Keep treating one another like family, even strangers, especially strangers, because sometimes those strangers are angels even though you can’t tell it. Remember those in prison, or being oppressed, even tortured, as if you yourself were in their place. Be faithful to the commitments you make, especially marriage commitments because they are as close to your relationship with God that you’re going to get in this life. Don’t let yourself fall into the trap of loving money and possessions more than anything else; find ways to be content with your life. You don’t have to be afraid; no one can take you away from God.

Find good leaders to imitate based on the fruit of their lives not necessarily their popularity or what they say. Jesus is the one thing that never changes, so keep focused on him. Don’t let anybody try to convince you to do anything but follow him and his sacrifice, even if that means other people, even religious people, think you’re crazy and an outsider. Jesus was an outsider.

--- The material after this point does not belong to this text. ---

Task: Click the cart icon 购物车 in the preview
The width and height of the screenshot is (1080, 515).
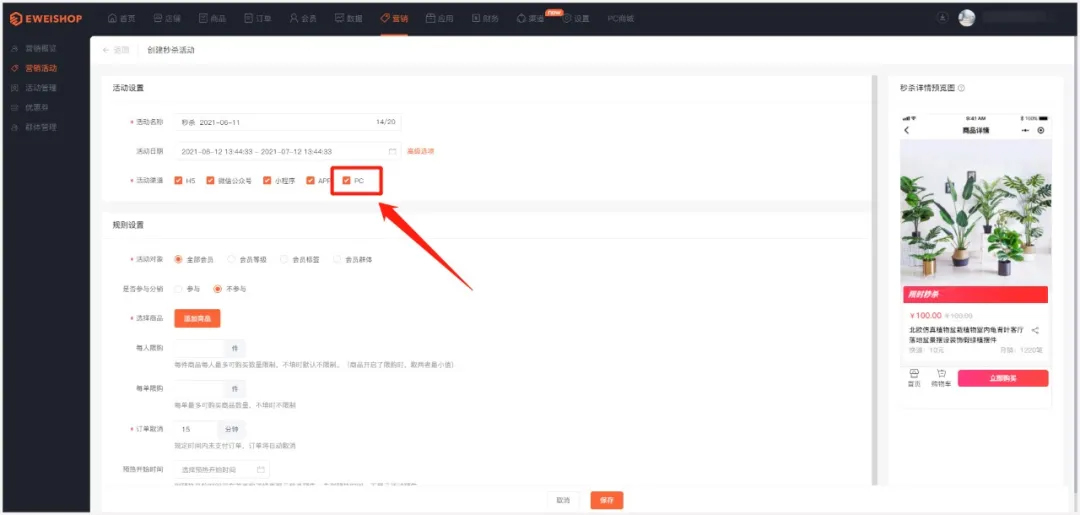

Keep looking for the city that is to come. Don’t ever be satisfied with the one that is. Live right now as if you lived in that city that is to come. It’s really very simple: do good to others and share what you have.


And then the writer ends his letter with a blessing, as I will end this sermon.

Be the people who see the things that nobody can see, but are the truest things in the world: the God of peace, who raised Jesus from the dead, and made him the good shepherd of the sheep because of his sacrifice, will make us all whole and perfect so that one day we will see ourselves as God sees us, with the eyes of Jesus, the eyes of glory forever and ever. Amen.

Keep the faith, brothers and sisters. See unseen things.

[1] There are almost as many potential authors of Hebrews as there are commentators, but among them (at least since Adolf von Harnack proposed it in the early 20th century) is Priscilla, a colleague of Paul’s.